Lessons Learned: Kyle Advises Removing Limitations on Growth

Looking back at what he could have done differently, Kyle realizes he should have hired employees much sooner than he did.

“I think that we could be double or triple what we are now if I’d started hiring a year or two beforehand. I could have easily afforded it then, but I was stuck in my own fear. I think that’s something a lot of entrepreneurs face,” he said. “We all put these limitations on ourselves about what we can accomplish, about what we’re worth.”

Photo of The Penny Hoarder team on a beach

The Penny Hoarder team is growing quickly now that Kyle has raised his expectations for growth.

Kyle’s second piece of advice for business owners is to be more aggressive with growth projections.

“We’ve had a difficult time projecting growth. If we had projected correctly and raised our goals, we could be doing even more,” he said.

Despite tripling their growth from the previous year, the company only projected a conservative growth rate of 50% in 2016. Sure enough, they tripled again. To remedy this, The Penny Hoarder is being much more aggressive with its 2017 projections.

Missing the mark on growth also cost the company the expense and stress of having to move their office — now for the third time.

“When we opened our first office, it was 3,000 square feet,” Kyle said. “We thought we would hire 10 people, be happy for a year, and then maybe hire a few more people. But we ended up hiring 50 people, and we’re on track to round out 2017 with 100 employees.”

The Penny Hoarder Continues to Invest in Content and Technology

As a part of its mission to learn from the past and cast off self-imposed limitations, The Penny Hoarder’s leadership is not only expecting growth in size, traffic, and revenue but is also looking to the future of consumer content. While it plans to continue providing readers with the practical personal finance content they’ve come to expect, the company hopes to become an authoritative consumer news source with more original journalism and less of a “bloggy” tone.

“We want to break news, break stories, and we think there’s a real opportunity, especially on the consumer news side, to do that,” Kyle said. “Some of our most popular content is consumer-facing – jobs that are hiring, recalls, class-action lawsuits … those pocket-book, kitchen-table issues that get pushed to the back of the business pages in the newspaper but affect the consumer’s wallet. We hope to be a larger player there.”

Another way they’re looking to the future is by investing heavily in technology.

“We’re not thinking about what The Penny Hoarder is now, but what it might be 5 to 10 years from now,” Kyle said. “We want to start making those investments now, and start learning so we’re ready when the technology has wider adoption.”

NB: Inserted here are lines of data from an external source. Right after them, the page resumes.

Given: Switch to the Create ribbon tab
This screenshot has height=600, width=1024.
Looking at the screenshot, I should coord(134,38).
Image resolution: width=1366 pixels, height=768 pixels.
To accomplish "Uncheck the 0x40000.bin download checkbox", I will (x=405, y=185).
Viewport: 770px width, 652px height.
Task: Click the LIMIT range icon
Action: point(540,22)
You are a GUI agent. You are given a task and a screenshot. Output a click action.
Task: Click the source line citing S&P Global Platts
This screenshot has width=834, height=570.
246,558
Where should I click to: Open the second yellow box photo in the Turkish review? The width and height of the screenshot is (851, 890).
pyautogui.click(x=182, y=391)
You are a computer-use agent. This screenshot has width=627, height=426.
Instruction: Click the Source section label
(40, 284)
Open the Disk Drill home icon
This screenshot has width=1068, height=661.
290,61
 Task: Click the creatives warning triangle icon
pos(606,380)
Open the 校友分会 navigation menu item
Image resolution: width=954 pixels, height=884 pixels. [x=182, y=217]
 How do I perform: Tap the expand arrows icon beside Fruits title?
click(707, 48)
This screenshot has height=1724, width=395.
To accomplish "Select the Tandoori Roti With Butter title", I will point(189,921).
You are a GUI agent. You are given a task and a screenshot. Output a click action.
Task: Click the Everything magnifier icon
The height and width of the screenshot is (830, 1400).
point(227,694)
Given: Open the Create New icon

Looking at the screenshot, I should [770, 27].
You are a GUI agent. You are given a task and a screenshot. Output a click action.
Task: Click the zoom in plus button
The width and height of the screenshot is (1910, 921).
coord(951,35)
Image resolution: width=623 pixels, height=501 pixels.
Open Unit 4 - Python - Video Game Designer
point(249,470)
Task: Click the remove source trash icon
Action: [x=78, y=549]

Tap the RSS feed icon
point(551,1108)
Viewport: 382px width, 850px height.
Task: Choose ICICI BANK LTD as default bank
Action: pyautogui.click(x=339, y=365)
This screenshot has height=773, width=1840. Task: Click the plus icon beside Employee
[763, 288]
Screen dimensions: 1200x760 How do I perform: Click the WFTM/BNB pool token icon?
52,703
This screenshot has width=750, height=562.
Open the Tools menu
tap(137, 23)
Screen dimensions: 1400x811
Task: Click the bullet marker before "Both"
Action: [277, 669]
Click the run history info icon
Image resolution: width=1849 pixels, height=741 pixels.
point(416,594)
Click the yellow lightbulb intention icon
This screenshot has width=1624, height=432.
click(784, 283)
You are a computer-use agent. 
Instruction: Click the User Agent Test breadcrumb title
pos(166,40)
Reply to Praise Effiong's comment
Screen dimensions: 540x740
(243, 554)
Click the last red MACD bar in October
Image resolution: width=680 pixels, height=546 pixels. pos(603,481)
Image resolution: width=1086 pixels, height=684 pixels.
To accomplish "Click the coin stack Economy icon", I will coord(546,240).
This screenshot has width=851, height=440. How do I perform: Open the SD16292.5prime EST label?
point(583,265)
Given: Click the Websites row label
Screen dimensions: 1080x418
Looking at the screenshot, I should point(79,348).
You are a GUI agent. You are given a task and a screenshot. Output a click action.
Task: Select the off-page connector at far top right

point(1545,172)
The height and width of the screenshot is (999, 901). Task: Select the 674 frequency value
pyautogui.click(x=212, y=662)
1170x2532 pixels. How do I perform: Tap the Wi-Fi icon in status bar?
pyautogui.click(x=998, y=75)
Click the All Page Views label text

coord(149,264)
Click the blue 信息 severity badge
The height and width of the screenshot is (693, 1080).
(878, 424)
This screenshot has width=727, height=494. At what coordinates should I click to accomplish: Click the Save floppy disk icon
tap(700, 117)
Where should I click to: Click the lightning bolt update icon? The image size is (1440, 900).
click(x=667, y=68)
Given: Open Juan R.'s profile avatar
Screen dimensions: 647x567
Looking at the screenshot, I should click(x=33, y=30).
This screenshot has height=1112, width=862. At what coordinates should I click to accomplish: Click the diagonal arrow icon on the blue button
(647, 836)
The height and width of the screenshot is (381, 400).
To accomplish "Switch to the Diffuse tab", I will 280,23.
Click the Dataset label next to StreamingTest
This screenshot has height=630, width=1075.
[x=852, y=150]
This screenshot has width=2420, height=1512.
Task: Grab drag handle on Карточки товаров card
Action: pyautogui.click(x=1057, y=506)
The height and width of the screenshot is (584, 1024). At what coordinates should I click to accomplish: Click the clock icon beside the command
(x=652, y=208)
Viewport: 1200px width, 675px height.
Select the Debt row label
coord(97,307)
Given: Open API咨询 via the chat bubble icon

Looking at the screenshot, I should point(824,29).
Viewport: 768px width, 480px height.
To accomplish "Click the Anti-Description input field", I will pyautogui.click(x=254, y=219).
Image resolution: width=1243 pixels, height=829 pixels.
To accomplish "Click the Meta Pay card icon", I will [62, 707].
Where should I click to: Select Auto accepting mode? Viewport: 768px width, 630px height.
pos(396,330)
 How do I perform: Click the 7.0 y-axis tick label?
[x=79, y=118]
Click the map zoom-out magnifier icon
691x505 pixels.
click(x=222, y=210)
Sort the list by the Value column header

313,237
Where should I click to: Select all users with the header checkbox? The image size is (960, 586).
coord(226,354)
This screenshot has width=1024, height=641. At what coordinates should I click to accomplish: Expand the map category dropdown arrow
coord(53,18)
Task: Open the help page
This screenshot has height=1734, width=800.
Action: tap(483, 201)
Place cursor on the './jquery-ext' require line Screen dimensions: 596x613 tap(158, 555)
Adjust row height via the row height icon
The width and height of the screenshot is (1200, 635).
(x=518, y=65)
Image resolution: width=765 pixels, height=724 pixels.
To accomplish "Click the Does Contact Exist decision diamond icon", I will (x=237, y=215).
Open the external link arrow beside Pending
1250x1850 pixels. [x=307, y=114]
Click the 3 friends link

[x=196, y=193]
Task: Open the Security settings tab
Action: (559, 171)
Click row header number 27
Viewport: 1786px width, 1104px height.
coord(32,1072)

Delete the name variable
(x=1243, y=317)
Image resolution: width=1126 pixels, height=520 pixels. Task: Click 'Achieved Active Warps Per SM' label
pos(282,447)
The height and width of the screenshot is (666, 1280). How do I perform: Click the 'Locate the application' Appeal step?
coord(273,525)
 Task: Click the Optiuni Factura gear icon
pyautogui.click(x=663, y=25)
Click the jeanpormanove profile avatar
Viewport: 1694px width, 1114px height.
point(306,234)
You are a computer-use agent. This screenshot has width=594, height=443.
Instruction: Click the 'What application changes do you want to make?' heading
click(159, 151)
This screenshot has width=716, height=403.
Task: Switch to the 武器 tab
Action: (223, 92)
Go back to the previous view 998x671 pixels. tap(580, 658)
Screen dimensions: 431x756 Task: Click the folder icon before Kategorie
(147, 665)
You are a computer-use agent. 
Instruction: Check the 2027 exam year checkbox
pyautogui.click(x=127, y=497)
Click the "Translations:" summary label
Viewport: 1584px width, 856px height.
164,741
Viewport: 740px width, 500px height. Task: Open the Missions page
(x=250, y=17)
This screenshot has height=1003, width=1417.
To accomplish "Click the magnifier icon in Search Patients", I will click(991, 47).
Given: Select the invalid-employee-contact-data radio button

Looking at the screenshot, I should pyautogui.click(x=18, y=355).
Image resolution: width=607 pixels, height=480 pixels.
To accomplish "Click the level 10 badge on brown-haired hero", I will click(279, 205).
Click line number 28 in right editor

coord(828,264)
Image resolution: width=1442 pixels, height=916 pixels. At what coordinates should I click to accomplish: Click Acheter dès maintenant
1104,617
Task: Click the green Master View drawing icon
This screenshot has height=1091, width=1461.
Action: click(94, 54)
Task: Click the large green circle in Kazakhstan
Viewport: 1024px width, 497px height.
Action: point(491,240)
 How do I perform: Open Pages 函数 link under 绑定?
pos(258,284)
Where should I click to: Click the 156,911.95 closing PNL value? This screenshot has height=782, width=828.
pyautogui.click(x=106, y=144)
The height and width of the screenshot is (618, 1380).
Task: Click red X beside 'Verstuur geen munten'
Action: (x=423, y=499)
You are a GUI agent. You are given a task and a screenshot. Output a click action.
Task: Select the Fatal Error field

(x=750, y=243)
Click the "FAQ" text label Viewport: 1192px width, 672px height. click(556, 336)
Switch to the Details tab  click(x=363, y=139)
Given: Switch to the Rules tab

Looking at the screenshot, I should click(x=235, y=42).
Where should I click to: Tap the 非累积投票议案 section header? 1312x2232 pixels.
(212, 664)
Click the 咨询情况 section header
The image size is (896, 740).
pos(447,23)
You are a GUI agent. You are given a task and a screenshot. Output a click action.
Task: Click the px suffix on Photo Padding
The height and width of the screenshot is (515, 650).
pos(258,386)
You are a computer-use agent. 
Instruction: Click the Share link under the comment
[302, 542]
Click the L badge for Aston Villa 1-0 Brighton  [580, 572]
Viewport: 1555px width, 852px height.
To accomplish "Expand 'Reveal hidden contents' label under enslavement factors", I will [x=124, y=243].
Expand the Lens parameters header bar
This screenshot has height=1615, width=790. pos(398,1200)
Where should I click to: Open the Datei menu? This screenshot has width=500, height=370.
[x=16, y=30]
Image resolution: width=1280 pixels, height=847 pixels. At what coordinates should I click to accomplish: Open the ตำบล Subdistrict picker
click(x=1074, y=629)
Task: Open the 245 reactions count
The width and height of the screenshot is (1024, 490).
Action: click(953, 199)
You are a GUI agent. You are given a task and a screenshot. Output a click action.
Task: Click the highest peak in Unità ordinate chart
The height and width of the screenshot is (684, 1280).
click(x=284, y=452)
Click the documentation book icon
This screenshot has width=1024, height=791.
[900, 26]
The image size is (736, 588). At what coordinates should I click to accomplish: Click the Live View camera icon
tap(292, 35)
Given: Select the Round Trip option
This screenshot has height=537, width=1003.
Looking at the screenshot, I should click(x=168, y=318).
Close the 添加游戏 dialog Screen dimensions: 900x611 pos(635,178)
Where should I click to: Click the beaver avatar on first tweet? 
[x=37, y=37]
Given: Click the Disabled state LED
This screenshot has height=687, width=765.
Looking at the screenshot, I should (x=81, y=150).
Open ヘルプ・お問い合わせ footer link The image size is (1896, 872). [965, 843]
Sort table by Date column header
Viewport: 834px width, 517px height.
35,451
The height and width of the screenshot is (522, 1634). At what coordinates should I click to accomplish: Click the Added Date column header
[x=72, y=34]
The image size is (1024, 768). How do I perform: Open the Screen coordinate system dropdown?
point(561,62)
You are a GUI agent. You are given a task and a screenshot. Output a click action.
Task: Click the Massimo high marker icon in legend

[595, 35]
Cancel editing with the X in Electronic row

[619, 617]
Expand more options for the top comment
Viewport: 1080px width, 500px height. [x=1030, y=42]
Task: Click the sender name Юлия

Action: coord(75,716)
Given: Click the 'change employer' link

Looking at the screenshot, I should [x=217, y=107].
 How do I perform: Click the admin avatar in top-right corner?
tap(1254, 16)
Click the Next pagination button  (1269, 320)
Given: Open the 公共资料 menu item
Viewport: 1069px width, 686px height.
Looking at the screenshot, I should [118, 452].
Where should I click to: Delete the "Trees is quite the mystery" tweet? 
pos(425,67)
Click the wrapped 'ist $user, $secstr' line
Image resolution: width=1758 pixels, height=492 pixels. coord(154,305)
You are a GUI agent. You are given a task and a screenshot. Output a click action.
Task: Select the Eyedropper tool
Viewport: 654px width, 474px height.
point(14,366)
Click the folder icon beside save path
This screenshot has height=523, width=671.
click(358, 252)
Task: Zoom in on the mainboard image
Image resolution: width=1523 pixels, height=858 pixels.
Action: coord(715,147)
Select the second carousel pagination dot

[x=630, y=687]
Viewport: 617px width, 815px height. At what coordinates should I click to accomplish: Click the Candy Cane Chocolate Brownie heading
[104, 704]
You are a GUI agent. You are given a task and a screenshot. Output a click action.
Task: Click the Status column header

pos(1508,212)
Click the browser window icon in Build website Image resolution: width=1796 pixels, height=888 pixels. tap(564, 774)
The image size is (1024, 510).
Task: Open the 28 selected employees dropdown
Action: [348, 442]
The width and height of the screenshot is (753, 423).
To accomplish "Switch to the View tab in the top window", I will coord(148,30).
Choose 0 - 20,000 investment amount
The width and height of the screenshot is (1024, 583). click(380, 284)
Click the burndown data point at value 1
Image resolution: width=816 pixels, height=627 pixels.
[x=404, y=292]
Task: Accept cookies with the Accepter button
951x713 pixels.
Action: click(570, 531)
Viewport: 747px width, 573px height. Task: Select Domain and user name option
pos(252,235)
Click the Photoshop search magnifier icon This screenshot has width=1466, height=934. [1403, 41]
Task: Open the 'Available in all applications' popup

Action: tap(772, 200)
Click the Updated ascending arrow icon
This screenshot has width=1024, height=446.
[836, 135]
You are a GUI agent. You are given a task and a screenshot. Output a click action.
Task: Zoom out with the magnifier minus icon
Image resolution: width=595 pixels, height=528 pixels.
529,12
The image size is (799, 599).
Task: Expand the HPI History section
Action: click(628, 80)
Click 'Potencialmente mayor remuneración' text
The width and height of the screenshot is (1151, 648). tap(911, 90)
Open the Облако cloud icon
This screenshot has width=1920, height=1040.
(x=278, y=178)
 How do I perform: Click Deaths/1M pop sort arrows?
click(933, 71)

The Penny Hoarder’s investment in technology was manifested by last year’s launch of a YouTube 360 Channel, which offers an inside look at what it’s like to work in certain careers. This year, The Penny Hoarder will also be releasing a virtual-reality game, available in stores and through most major consoles.

Even as The Penny Hoarder projects higher growth rates and extends its scope into consumer news, media, and technology, Kyle believes the key that started and continues to fuel its growth is still its mission to “put more money into people’s pockets.”